We placed an antenna (the scanner) in a small pool near the roost site to record visitation patterns of bats of known reproductive status. The results were sobering. Lactating females drank at the pool 13 times more often (236 visits) than nonreproductive females (18 visits) over an 11-day period. Lactating females clearly have very high water requirements and having a water source near the maternity colony may be one of the criteria females use in choosing roost sites.
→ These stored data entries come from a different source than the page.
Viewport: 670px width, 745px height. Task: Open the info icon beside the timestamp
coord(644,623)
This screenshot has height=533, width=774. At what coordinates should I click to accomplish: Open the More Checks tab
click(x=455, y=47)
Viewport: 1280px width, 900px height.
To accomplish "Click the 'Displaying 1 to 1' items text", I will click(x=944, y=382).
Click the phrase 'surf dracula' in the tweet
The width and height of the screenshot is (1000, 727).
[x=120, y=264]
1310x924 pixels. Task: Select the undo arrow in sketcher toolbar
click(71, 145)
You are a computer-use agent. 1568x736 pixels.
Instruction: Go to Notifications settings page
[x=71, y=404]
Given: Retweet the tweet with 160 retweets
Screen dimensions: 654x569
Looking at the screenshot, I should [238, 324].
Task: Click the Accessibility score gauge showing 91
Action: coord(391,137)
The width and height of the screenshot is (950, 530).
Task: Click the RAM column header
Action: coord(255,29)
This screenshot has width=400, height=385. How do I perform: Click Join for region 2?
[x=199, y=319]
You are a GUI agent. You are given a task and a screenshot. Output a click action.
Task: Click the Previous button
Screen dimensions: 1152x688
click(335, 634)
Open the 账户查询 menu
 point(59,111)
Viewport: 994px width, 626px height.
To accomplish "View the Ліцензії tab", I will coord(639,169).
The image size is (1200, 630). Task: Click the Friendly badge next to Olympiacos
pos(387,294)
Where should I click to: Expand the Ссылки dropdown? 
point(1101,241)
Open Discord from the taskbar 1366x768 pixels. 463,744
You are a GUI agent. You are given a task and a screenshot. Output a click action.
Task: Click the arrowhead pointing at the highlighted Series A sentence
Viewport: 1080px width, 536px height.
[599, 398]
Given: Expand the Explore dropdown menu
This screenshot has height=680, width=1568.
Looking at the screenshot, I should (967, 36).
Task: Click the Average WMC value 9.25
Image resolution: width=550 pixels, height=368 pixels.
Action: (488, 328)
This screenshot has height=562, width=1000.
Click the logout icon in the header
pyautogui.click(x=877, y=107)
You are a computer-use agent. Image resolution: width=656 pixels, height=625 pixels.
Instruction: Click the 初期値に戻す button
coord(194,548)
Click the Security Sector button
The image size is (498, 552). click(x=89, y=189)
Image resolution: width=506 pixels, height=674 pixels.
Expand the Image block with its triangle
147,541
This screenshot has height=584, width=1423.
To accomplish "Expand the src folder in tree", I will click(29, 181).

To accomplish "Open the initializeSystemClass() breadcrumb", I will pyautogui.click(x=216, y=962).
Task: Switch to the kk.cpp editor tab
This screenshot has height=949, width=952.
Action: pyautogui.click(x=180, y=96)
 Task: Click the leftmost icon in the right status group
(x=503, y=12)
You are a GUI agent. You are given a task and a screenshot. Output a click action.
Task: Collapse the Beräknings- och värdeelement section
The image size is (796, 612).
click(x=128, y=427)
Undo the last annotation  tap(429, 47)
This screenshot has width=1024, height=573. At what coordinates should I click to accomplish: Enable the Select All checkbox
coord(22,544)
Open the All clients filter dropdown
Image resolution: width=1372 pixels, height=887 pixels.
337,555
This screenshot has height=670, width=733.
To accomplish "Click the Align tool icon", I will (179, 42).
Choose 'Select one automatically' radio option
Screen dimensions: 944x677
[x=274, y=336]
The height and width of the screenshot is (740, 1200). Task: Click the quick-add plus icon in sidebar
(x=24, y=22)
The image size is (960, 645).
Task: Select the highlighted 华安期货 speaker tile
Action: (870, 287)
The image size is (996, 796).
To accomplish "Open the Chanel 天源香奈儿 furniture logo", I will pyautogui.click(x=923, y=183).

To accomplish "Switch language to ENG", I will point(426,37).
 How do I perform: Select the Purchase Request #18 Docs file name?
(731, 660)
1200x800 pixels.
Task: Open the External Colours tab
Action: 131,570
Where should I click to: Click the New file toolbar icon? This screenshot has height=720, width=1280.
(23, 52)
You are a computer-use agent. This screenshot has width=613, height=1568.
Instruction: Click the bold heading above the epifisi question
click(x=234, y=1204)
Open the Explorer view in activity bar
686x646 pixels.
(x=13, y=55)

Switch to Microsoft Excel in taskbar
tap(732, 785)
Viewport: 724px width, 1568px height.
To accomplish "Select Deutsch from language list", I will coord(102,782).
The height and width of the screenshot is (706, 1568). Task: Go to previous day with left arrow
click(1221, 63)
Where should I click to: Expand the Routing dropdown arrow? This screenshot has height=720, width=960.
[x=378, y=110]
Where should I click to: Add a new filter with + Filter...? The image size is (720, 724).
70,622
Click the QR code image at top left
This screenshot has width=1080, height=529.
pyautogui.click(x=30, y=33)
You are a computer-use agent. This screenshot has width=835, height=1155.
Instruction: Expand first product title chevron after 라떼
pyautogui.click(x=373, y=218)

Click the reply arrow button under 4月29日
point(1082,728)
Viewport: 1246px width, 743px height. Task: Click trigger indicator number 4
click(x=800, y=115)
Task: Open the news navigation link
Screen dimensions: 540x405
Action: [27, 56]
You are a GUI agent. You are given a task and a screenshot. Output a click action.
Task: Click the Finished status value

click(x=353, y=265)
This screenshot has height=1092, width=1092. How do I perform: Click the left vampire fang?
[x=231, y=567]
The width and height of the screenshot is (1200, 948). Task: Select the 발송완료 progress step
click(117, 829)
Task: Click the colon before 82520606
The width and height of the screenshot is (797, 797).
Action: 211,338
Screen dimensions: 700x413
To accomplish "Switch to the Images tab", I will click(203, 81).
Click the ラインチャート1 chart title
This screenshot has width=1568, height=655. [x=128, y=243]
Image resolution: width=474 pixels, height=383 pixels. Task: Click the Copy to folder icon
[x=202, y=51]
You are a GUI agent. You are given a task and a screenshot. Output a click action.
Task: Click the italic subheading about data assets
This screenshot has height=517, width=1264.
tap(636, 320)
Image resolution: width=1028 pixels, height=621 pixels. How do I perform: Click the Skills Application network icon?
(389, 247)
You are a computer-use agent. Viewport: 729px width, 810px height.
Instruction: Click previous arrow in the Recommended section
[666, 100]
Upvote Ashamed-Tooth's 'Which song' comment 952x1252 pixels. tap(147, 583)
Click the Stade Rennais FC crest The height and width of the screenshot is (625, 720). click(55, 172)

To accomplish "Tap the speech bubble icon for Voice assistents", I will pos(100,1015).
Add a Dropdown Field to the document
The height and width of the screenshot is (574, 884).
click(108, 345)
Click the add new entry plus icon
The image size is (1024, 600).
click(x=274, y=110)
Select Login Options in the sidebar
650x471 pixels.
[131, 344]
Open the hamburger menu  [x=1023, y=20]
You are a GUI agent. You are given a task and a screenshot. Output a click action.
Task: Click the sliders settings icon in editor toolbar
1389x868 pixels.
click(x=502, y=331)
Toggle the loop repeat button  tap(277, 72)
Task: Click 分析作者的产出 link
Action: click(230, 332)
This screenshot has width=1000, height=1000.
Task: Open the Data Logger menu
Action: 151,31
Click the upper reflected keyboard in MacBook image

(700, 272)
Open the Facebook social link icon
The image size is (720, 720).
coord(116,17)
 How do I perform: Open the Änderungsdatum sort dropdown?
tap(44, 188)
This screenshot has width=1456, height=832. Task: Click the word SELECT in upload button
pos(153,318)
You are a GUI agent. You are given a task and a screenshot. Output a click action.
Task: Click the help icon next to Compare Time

Next, we plotted our 13 years of data against annual weather conditions, including mean monthly high temperature, mean monthly precipitation and mean monthly stream-discharge rates. What we found was disconcerting. In years with warmer, drier conditions, reproductive outcomes dropped precipitously. The long-term trend in the data showed a steady increase in numbers of nonreproductive females captured during such years. In the warmest, driest year of our study, 2007, more than 50 percent of the adult females we captured were nonreproductive – a huge difference from years when weather conditions were closer to average and only 11 to 15 percent of captured females were nonreproductive. Virtually all climate-change models predict warmer and drier summers in this region.
Analyzing the data showed that the availability of water and especially precipitation were most closely correlated to reproductive status. Precipitation, of course, feeds local streams and our data reveal a sudden crash in female reproduction when flow rates of Boulder Creek (the only drainage in our field area that is monitored for flow rates) falls below 247 cubic feet (7 cubic meters) per second. When this large stream falls to such a low flow rate, smaller streams near roost sites may, in fact, be almost completely dry. This sudden crash in reproductively active females implies that there is a threshold of minimum water availability required to support local bat populations. These data, of course, fit well with our PIT-tag study of female reproduction and visitation frequency to water sources.
We often think of bats as highly mobile mammals capable of travelling large distances to forage and find water. Maternity roost sites, however, provide well-established anchors that help support local bat populations over the long term. Females return to these sites year after year to give birth to and raise their young, and females in maternity colonies seem to resist abandoning such areas, even when water resources dwindle. Instead of leaving, females apparently are shutting down – or being forced physiologically to halt – reproductive output that the environment can no longer support. The long-term risk to these populations appears substantial.
Climate change in western North America is expected to increase in coming years, with still-greater reductions in summer precipitation and winter snowpack. Already the loss of accumulated snowpack, combined with spring runoffs that begin up to a month earlier than in the past and reduced summer rainfall, has measurably affected regional patterns of stream flow. Thus, the outlook for future water availability in natural ecosystems is grim. Climate-change models for the Colorado River Basin predict that for every 0.6-degree F (1-degree C) increase, we can expect 24 percent less snow, 3 percent less summer precipitation and 36 percent less water storage.
If there is one spark of hope in all this, it is that we can begin to mitigate some of these effects by developing management plans that include artificial water sources to support high-risk maternity colonies. Climate change is upon us, and we can do little to stem the tide in the short term, but fast-track solutions to immediate problems may just be enough to avoid a sudden collapse of distressed ecosystems.